* BEGIN Data section *

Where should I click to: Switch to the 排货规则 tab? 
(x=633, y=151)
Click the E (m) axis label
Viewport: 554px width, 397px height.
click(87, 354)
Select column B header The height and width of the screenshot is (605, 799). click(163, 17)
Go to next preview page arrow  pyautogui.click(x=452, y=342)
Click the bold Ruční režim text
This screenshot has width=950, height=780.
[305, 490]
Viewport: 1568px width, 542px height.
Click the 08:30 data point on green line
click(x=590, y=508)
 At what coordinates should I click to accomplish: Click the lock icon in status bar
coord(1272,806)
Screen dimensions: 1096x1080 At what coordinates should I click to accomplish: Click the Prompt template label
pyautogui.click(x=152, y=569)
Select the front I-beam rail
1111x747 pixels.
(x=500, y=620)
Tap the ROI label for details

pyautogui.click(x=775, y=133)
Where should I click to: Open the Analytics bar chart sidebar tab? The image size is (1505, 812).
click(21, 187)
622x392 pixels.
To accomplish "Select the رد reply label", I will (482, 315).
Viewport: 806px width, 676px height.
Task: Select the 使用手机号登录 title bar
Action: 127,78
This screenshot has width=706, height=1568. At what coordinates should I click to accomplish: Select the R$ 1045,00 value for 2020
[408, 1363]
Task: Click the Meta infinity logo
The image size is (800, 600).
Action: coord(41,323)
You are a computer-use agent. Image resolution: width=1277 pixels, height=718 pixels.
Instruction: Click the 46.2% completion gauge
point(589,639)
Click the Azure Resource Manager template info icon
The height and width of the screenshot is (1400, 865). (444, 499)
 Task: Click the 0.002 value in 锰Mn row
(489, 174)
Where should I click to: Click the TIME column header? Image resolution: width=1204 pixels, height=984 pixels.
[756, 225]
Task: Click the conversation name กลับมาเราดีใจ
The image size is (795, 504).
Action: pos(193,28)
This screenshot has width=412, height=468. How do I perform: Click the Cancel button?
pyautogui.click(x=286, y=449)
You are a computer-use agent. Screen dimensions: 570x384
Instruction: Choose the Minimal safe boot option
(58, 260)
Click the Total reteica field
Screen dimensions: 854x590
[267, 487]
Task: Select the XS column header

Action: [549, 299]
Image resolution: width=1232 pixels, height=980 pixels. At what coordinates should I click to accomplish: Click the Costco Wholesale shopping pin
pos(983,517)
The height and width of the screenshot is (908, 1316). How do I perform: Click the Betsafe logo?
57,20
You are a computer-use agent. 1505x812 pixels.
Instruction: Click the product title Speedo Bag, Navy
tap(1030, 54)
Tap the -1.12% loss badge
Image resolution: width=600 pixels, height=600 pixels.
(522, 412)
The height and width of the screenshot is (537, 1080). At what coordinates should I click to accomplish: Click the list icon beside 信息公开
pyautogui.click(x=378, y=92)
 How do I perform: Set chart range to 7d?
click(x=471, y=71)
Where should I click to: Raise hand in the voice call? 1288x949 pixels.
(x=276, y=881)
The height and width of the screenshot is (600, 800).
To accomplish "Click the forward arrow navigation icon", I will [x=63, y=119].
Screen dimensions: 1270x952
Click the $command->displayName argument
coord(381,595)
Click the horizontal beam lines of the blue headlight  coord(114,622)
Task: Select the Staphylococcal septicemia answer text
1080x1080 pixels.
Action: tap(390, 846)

* END Data section *

(Stated task): Copy out, word for word, the stretch of the data from the line containing "You are a computer-use agent. Screen" through the end of the data.

(Result of the exercise):
You are a computer-use agent. Screen dimensions: 570x384
Instruction: Choose the Minimal safe boot option
(58, 260)
Click the Total reteica field
Screen dimensions: 854x590
[267, 487]
Task: Select the XS column header

Action: [549, 299]
Image resolution: width=1232 pixels, height=980 pixels. At what coordinates should I click to accomplish: Click the Costco Wholesale shopping pin
pos(983,517)
The height and width of the screenshot is (908, 1316). How do I perform: Click the Betsafe logo?
57,20
You are a computer-use agent. 1505x812 pixels.
Instruction: Click the product title Speedo Bag, Navy
tap(1030, 54)
Tap the -1.12% loss badge
Image resolution: width=600 pixels, height=600 pixels.
(522, 412)
The height and width of the screenshot is (537, 1080). At what coordinates should I click to accomplish: Click the list icon beside 信息公开
pyautogui.click(x=378, y=92)
 How do I perform: Set chart range to 7d?
click(x=471, y=71)
Where should I click to: Raise hand in the voice call? 1288x949 pixels.
(x=276, y=881)
The height and width of the screenshot is (600, 800).
To accomplish "Click the forward arrow navigation icon", I will [x=63, y=119].
Screen dimensions: 1270x952
Click the $command->displayName argument
coord(381,595)
Click the horizontal beam lines of the blue headlight  coord(114,622)
Task: Select the Staphylococcal septicemia answer text
1080x1080 pixels.
Action: tap(390, 846)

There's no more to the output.